RNS Number : 6026D
Euromoney Institutional InvestorPLC
25 March 2011
EUROMONEY INSTITUTIONAL INVESTOR PLC
PRE-CLOSE TRADING UPDATE
March 25, 2011
Euromoney Institutional Investor PLC ("Euromoney"), the international publishing, events and electronic information group, today issues a pre-close trading update ahead of the announcement of its results for the half year to March 31, 2011.
As highlighted in the Interim Management Statement ("IMS") issued on January 20, 2011, after strong revenue growth in 2010, revenue comparisons have become much tougher since the start of the second quarter of the current financial year. As expected, subscriptions, advertising and sponsorship revenues have all continued to grow at slower rates than those achieved in the first quarter. Headline delegate revenues are expected to show a year-on-year decline in the second quarter, but only because of timing differences on events.

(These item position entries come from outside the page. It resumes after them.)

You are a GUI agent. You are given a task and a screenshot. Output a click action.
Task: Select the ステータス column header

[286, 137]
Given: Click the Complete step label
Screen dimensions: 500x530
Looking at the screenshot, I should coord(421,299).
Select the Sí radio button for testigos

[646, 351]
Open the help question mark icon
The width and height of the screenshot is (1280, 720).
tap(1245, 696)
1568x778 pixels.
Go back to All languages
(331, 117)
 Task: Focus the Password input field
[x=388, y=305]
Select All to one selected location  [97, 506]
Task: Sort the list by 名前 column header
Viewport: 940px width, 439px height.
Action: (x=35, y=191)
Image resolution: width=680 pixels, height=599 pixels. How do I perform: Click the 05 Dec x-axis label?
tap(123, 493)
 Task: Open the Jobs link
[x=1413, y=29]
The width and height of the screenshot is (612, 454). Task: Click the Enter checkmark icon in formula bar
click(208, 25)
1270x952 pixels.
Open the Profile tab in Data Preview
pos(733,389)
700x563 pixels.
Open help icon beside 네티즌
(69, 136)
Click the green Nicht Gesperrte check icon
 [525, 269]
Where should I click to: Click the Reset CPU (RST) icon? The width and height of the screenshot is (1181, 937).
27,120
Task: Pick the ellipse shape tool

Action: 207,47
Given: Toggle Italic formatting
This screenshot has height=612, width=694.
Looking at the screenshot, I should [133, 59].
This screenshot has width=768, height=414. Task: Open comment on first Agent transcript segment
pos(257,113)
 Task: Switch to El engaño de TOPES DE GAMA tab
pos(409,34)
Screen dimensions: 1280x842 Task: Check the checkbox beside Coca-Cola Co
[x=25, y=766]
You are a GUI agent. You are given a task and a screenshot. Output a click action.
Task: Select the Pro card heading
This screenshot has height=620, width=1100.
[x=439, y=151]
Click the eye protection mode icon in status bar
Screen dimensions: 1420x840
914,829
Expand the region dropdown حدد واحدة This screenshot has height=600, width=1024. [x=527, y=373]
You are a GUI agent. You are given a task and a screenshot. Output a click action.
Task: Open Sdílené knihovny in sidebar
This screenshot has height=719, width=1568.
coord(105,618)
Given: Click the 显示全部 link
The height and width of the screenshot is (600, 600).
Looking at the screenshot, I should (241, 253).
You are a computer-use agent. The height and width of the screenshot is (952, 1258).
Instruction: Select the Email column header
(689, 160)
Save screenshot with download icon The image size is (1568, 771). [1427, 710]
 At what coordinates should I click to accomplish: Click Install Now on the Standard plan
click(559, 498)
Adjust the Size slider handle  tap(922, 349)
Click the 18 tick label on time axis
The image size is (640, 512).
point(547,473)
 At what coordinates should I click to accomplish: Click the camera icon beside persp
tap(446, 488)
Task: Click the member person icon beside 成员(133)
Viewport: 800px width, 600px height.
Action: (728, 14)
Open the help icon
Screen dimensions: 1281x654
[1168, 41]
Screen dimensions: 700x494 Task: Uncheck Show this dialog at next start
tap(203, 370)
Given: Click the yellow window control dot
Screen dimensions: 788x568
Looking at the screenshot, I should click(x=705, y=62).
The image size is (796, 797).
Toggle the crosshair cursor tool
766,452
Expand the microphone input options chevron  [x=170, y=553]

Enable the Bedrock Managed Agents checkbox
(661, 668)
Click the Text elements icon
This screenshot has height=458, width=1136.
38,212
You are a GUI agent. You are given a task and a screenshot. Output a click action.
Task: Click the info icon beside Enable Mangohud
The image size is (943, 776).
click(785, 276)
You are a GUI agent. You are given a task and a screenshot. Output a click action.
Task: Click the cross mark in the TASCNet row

For the half year to March 31, 2011, Euromoney expects to announce an adjusted profit before tax* of not less than £40 million (2010: £40.1 million). As highlighted in January's IMS, the revenue growth achieved in the first half is being offset by a number of factors: an increase of approximately £4 million in long-term incentive expense relating to the shortening of the accrual period for the group's Capital Appreciation Plan; the absence of one-off cost savings of £2 million included in 2010's first half results; and a reduction in the adjusted operating margin of approximately two percentage points as a result of the group's continued investment in technology and new electronic information services as part of its strategy to drive long-term revenue growth.
At current exchange rates, group net debt at March 31, 2011 is expected to be no more than £110.0 million, down from £128.8 million at September 30, 2010. There have been no significant capital outflows in the first half and the reduction in net debt largely reflects the continued strong operating cash flows of the group. In addition, dividend, tax and incentive payments are weighted towards the first half of the financial year, and cash flows in the second half are traditionally stronger than the first.
Sales trends over the past three months have been broadly positive, particularly for the events businesses for which the third quarter is the most important of the year. However, delegate sales for the training business have struggled to achieve year-on-year growth over this period, partly due to the reluctance of customers to commit training budgets in view of the generally uncertain economic outlook, and partly due to the unrest in the Middle East, a key market for this business.
Overall trading remains in line with the board's expectations.
The half year results will be announced on the morning of May 19, 2011, followed by an analyst presentation and investor meetings.
* Adjusted profit before tax is profit before tax, acquired intangible amortisation, exceptional items, non-cash movements in acquisition option commitment values, foreign exchange losses on restructured hedging arrangements and foreign exchange losses on tax equalisation swap contracts.
March 24, 2011
For further information, please contact:
Euromoney Institutional Investor PLC
Padraic Fallon, Chairman: +44 20 7779 8556; firstname.lastname@example.org
Colin Jones, Finance Director: +44 20 7779 8845; email@example.com
Richard Ensor, Managing Director: +44 20 7779 8845; firstname.lastname@example.org
Charles Palmer: +44 20 7269 7180; Charles.Palmer@FD.com
NOTE TO EDITORS
Euromoney Institutional Investor PLC (www.euromoneyplc.com) is listed on the London Stock Exchange and a member of the FTSE-250 share index. It is a leading international business-to-business media group focused primarily on the international finance, metals and commodities sectors. It publishes more than 70 magazines, newsletters and journals, including Euromoney, Institutional Investor, and Metal Bulletin. It also runs an extensive portfolio of conferences, seminars and training courses and is a leading provider of electronic information and data covering international finance, metals and emerging markets. Its main offices are in London, New York, Montreal and Hong Kong and more than a third of its revenues are derived from emerging markets.